The euro dipped below $1.21 on
foreign-exchange markets Monday for the first time in two years as
speculation continued that Spain might need a bailout.
Share markets also dived. Spain and Italy banned short-selling of
stocks, preventing investors from offering cut-price shares they do
not yet own. The turmoil worsened after the ban.
The common currency went as low as 1.2071 dollars in afternoon
trading, a level not seen since June 2010 and also marking an 11-year
low against the Japanese yen.
The European Central Bank posted a reference rate of 1.2105
dollars for the day, nearly one cent below Friday's 1.2200.

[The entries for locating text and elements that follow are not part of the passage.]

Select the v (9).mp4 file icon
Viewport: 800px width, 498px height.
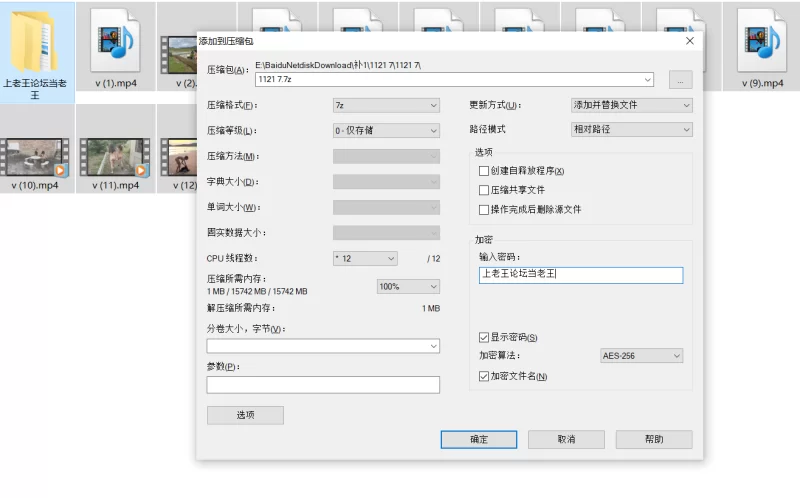[x=760, y=40]
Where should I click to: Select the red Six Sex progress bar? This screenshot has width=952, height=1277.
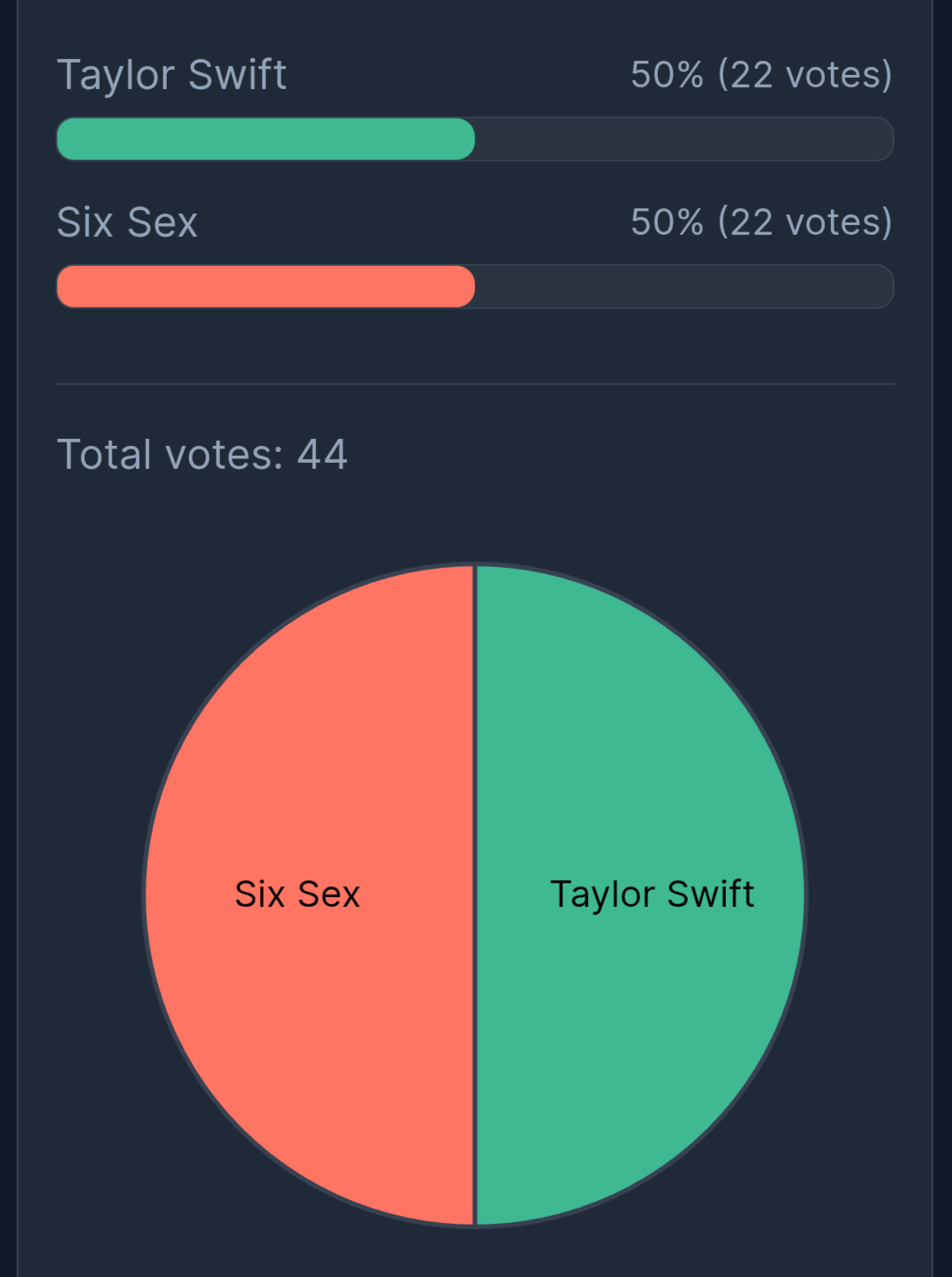(266, 286)
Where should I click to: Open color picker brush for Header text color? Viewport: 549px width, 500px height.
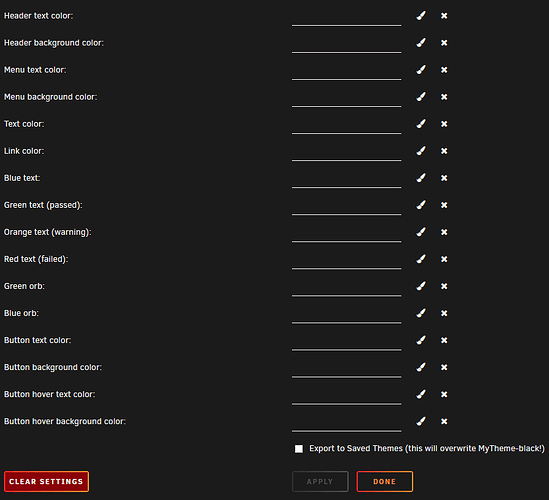(x=421, y=16)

Spanish and European Commission officials dismissed a fresh round
of speculation that growing problems among Spanish regional
governments would prompt Madrid to seek a bailout, as yields on
10-year Spanish bonds spiked past 7.5 per cent.
In Germany, the uncertainty was also attributed to predictions by
Economics Minister Philipp Roesler in a Sunday television interview
that Athens might "come to the conviction that it is smarter for
Greece to leave the eurozone."
By mid-afternoon, the Eurostoxx 50 index was running 3 per cent
down from Friday at 2,169 while the main Frankfurt index, the DAX,
was off 3.6 per cent at 6,387.
Japanese shares had dropped 1.8 per cent earlier Monday as
export-linked stocks were pulled down by the yen's rise. A weak euro
makes it harder to sell into the eurozone, one of the world's major
markets for goods and services.
The Italian authorities' short-selling ban runs until Friday while
Spain's will be in force for three months.

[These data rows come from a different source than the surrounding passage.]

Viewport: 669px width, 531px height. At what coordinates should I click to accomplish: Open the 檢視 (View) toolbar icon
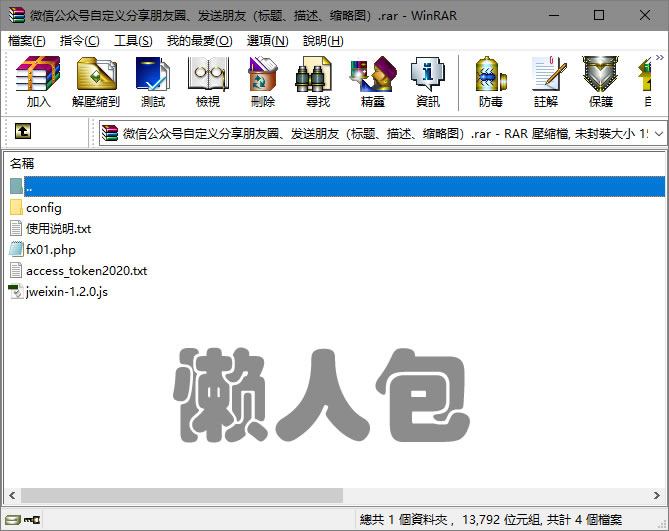[208, 82]
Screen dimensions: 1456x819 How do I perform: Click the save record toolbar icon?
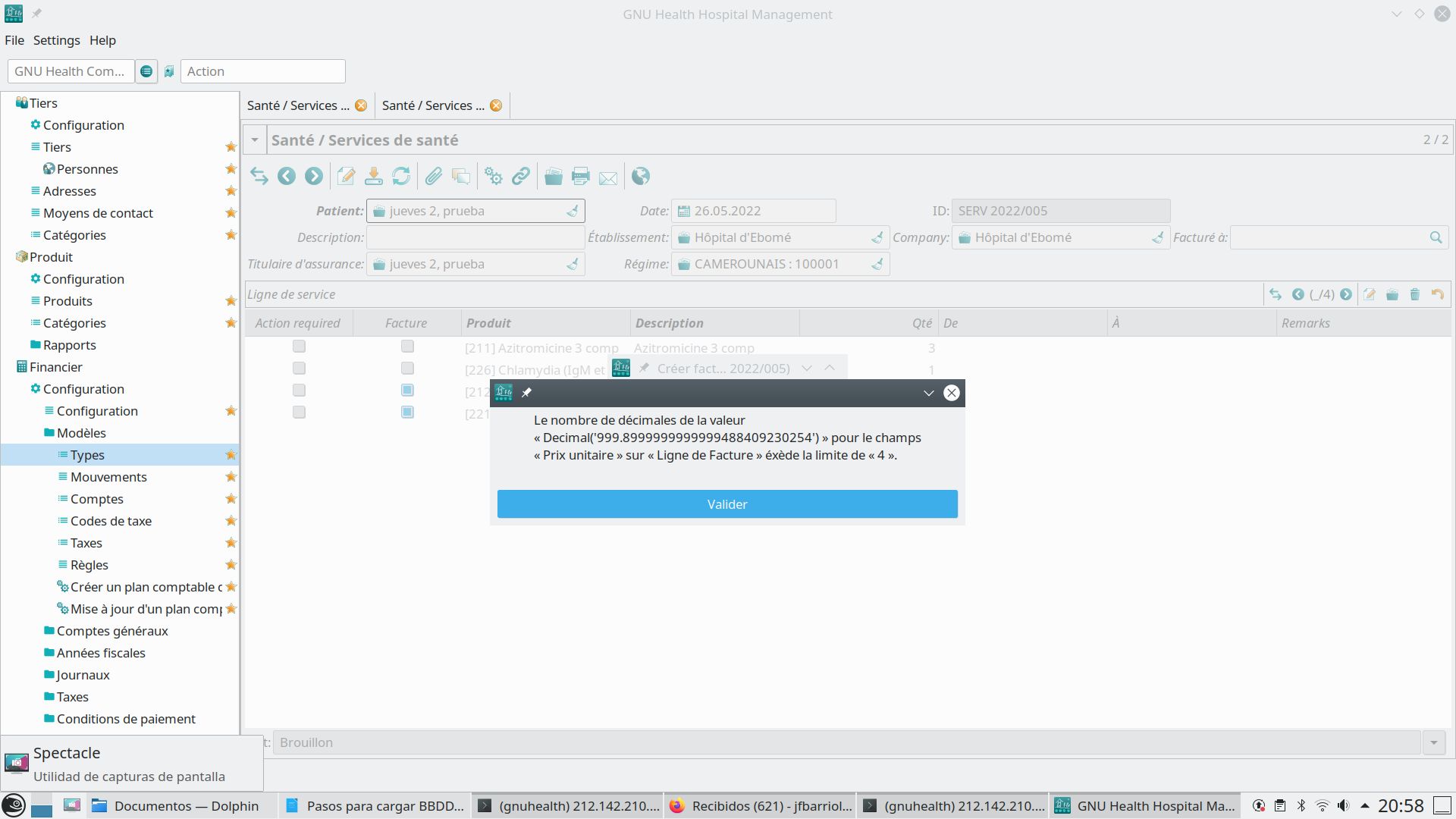click(x=373, y=177)
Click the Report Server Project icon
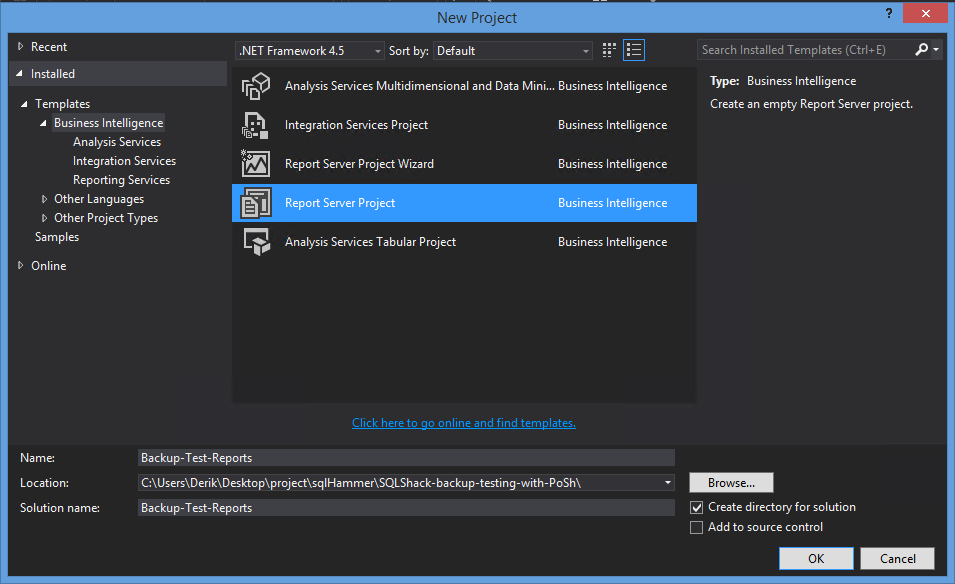Image resolution: width=955 pixels, height=584 pixels. (x=257, y=202)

"After the good corporate-reporting numbers of last week,
investors are now regarding the markets with their eurocrisis
spectacles on," said Anita Paluch, a trader at Gekko Global Partners.
The German government tried to calm the uncertainty over Greece,
which was also fed by an unconfirmed report in Spiegel magazine over
the weekend that the IMF did not want to offer Greece further aid.
Greece's donors - the European Commission, the European Central
Bank and the IMF - have been assessing whether the debt-ridden
country is meeting its reform obligations. The so-called troika is to
return to Athens on Tuesday and issue a report in September.
Asked if Berlin favoured a third package of aid for Greece,
spokesman Georg Streiter said, "I'm not saying anything about that,"
adding, "The government believes it makes sense to wait for the
troika's report ... Everything else is sentiment, interpretation."